**TAREAS A REALIZAR**
a) Enumera los adjetivos que, según el texto sobre la bondad, describen cómo resulta la bondad cuando llega al límite.
b) Responde a estas preguntas según el texto sobre la bondad:
(i) ¿Con qué tres adjetivos se dice al comienzo cómo es siempre la bondad?
(ii) ¿En qué año quiso la joven judía holandesa unirse a su familia en el tren de los deportados?
(iii) ¿Qué quisiera ser una, según las últimas palabras del diario?

**TEXTO**
================
La bondad desconcertante y escandalosa
La bondad es siempre ejemplar, admirable, modélica. Pero la bondad no llega al límite, hasta el extremo último de sus posibilidades, nada más que cuando resulta sorprendente, incomprensible, desconcertante, incluso escandalosa. Una bondad que no escandaliza es una bondad a la que seguramente le falta algo y, por tanto, no da de sí todo lo que tendría que dar.
Esto no es hablar por hablar. Pienso que, al afirmar lo que acabo de indicar, estoy tocando el componente distintivo de la verdadera bondad. La bondad extrema. Tan extrema, que en realidad no tiene límite alguno. Aquí recuerdo el ejemplo de aquella joven judía holandesa, que, en 1943, quiso libremente unirse a su familia en el tren de los deportados, que fueron conducidos al campo de exterminio de Aushwitz donde desapareció para siempre. Las últimas palabras de su diario dicen esto: “Una quisiera ser un bálsamo derramado sobre tantas heridas”.
================
**DATOS MOSTRADOS**
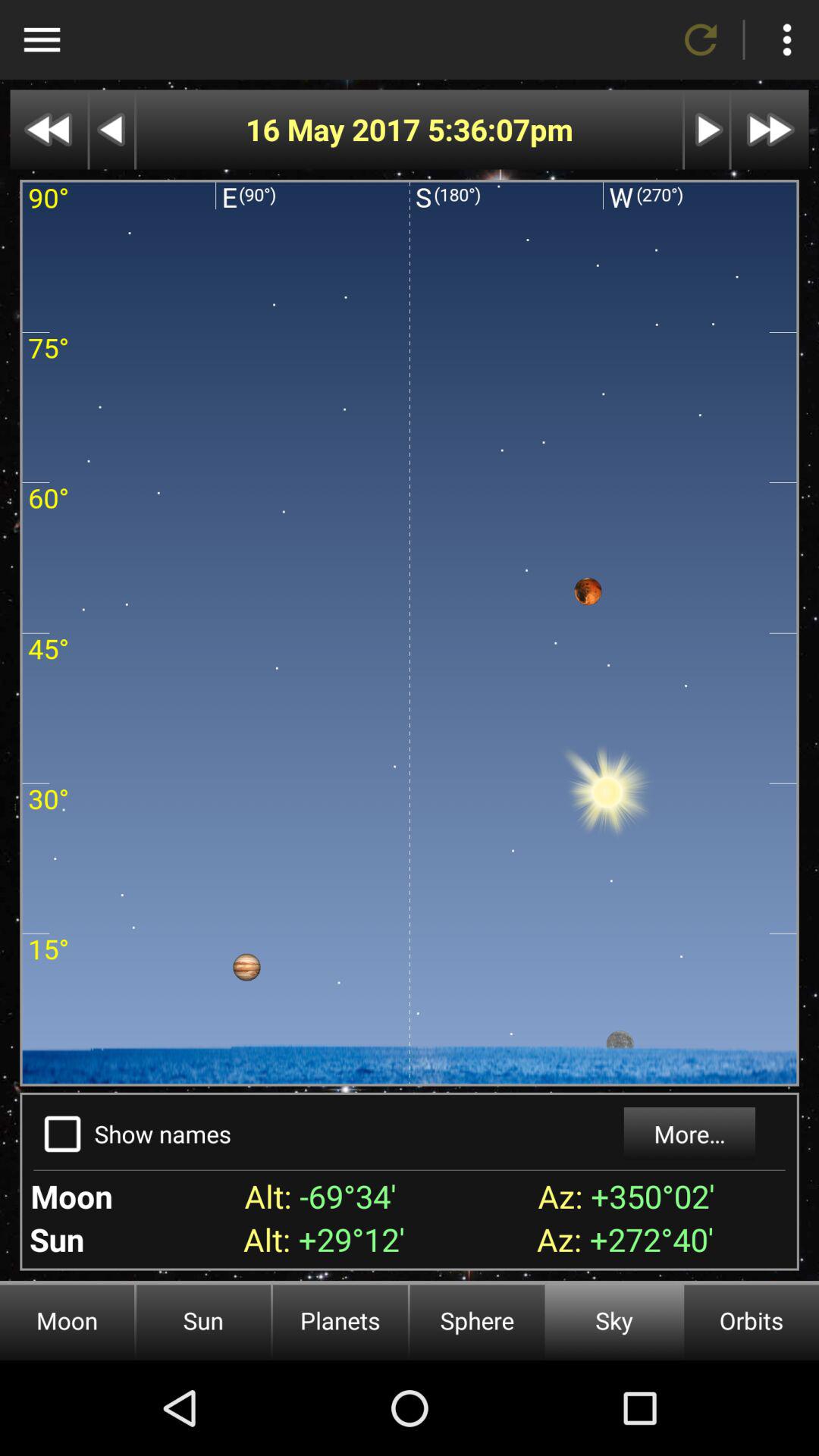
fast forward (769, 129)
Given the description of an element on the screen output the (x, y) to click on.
================
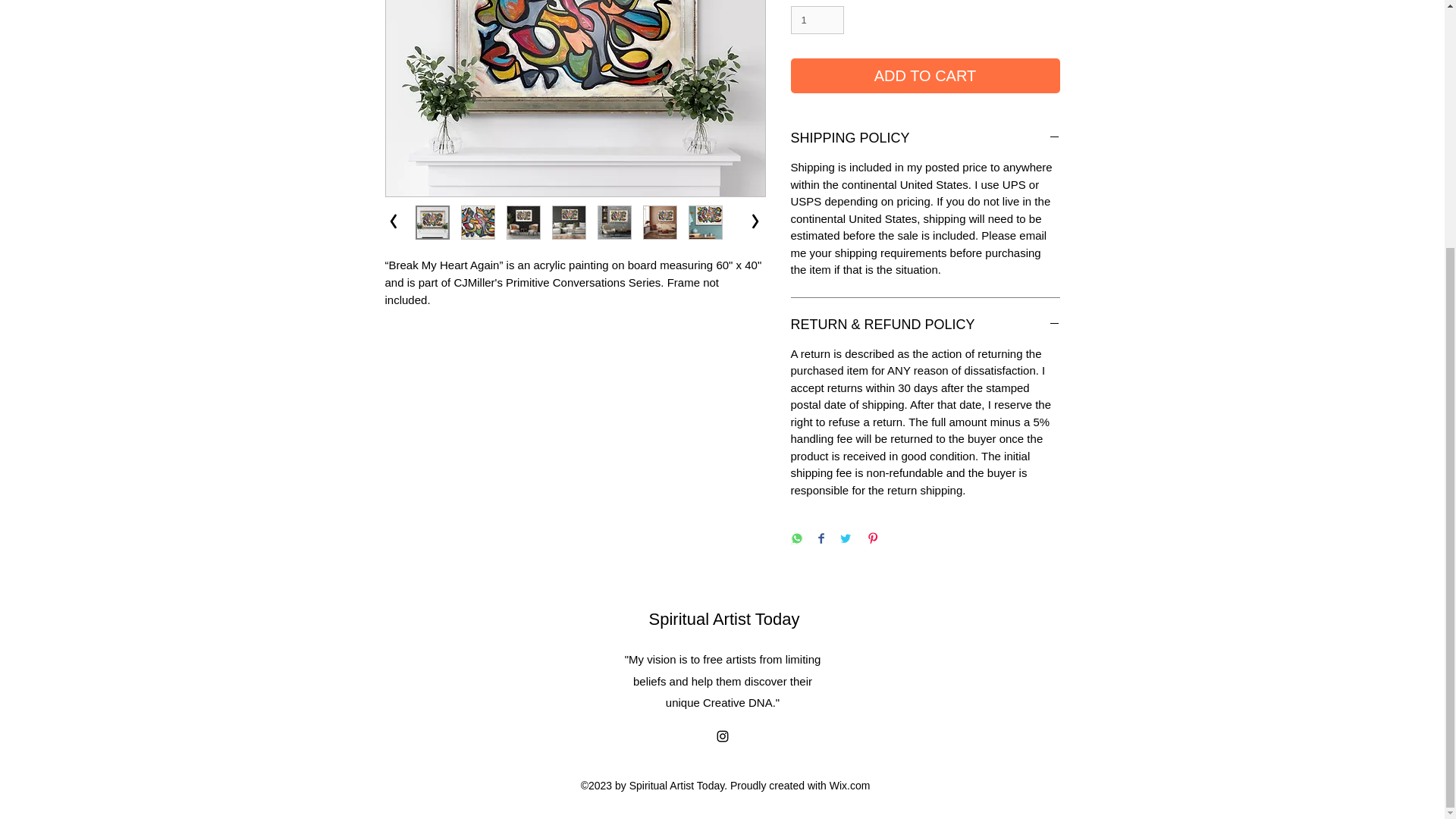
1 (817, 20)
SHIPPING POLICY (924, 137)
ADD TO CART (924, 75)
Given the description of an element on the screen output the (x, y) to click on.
================
**RESPUESTAS DADAS**
a) Sorprendente, incomprensible, desconcertante y escandalosa.

b)
(i) Ejemplar, admirable y modélica.
(ii) En 1943.
(iii) Un bálsamo derramado sobre tantas heridas.